Areas of research interest

  • Sociology of religion
  • Nonreligion
  • Atheism
  • Belonging
  • Community
  • Secularisation
  • Sunday Assembly
  • Unbelief
  • Ethnography
  • Wonder

Qualifications

  • MSc Social and Cultural Theory, University of Bristol
  • BA Media and Cultural Studies and Sociology, The University of the West of England
  • Supporting active learning through teaching certificate, Kingston University

Funding or awards received

  • Understanding Unbelief: (Co-I) Reaching for a new sense of connection? Towards a deeper understanding of the sociality of generation y non-believers in northern and central Europe. Dates: 01/01/2018 - 30/06/2019. Award: £99, 993
  • Society for the Scientific Study of Religion 2017 Washington travel grant $600
  • Humanists UK 2016 Holland travel grant £366
  • BSA Sociology of Religion conference waiver 2015
  • Kingston University part-funded scholarship 2013-2016

Publications

Bullock, J. (2017) Nonreligion and Secularity Research Network (NSRN) 'Belonging Without Believing?' Available from: https://nsrn.net/2017/09/08/belonging-without-believing/ [Accessed 13th September 2017].

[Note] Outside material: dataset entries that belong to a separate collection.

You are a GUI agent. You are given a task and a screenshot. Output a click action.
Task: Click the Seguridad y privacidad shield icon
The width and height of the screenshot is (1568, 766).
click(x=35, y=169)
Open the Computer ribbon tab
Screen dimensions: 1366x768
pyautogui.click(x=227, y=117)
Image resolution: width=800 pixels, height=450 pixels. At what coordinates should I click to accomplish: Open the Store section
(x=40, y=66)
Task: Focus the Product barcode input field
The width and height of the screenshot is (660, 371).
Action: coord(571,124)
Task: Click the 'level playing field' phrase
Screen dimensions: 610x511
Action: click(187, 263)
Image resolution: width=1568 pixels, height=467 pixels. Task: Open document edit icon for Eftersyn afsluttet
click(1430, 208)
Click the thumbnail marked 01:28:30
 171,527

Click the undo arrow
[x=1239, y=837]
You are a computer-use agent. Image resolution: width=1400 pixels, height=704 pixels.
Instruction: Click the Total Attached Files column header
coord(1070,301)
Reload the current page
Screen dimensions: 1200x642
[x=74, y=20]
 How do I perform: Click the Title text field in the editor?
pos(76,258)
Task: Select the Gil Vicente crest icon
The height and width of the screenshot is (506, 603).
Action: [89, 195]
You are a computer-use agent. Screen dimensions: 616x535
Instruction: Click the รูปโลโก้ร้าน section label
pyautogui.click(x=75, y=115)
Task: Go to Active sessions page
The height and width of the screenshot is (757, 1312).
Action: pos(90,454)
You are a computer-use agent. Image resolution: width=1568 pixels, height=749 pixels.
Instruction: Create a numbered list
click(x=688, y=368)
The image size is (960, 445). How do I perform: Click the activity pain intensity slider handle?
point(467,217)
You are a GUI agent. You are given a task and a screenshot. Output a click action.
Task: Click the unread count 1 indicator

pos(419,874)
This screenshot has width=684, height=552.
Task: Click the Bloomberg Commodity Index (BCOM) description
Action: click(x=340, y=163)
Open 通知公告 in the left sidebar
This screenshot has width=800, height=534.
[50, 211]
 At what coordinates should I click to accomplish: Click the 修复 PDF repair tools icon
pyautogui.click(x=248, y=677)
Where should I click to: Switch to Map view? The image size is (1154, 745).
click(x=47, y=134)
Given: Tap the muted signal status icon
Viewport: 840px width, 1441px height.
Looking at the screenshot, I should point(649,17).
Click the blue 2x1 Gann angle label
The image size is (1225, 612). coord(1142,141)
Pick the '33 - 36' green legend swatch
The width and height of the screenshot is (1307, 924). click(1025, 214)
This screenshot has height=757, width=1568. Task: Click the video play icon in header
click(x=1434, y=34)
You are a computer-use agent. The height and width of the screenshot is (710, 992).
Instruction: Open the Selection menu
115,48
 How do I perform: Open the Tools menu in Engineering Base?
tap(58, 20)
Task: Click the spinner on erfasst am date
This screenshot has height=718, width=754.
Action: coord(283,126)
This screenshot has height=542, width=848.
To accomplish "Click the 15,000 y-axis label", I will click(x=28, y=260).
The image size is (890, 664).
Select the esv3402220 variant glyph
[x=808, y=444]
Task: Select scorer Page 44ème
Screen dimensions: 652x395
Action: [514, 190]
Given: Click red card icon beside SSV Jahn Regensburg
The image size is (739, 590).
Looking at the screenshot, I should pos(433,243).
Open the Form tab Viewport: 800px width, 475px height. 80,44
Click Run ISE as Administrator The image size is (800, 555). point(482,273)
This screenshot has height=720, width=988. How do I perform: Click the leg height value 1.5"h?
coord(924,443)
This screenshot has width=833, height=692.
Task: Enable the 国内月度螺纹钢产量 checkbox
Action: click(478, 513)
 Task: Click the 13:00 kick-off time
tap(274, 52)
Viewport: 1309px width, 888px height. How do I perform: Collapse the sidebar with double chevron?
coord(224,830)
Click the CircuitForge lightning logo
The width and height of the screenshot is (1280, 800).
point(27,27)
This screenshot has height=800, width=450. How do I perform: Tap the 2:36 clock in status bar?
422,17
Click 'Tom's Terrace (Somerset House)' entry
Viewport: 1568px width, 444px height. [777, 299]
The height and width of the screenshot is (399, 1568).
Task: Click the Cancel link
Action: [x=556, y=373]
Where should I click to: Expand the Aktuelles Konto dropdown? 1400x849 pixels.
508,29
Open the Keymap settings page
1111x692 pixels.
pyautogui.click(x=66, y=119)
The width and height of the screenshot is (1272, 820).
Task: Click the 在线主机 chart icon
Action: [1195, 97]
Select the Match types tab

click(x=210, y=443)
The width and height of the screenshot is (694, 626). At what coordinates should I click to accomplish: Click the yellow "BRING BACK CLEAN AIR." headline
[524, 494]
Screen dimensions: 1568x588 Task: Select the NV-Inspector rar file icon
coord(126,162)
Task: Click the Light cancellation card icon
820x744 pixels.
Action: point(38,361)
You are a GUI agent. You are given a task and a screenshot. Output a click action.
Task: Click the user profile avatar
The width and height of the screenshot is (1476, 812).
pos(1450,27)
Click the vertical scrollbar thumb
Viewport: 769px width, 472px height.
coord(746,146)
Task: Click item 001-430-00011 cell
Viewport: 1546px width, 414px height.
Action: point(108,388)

Monograph: Nonreligion and the Sunday Assembly (forthcoming 2019, Routledge).

Conference papers

BSA Sociology of Religion (SocRel) Annual Conference July 2015. Paper delivered: The Sunday Assembly: Creating Community among the Nonreligious.

"The Diversity of Nonreligion" & NSRN Conference July 2016, University of Zürich, Switzerland. Paper: Reimagining the Secular: The Sunday Assembly - Belonging without Believing. Paper was also delivered and chaired at the Kingston Post-Graduate conference, June 2016.

The BSA Sociology of Religion (Socrel) annual conference, July 2017. Chaired session. Paper delivered: Studying the Sunday Assembly through a Post-Christian Lens. Paper was also delivered and chaired at the Kingston Post-Graduate conference, April 2017.

Society for the Scientific Study of Religion (SSSR) annual conference, Washington DC, October 2017. Paper delivered: Understanding Sunday Assembly Rituals through a Post-Christian Lens.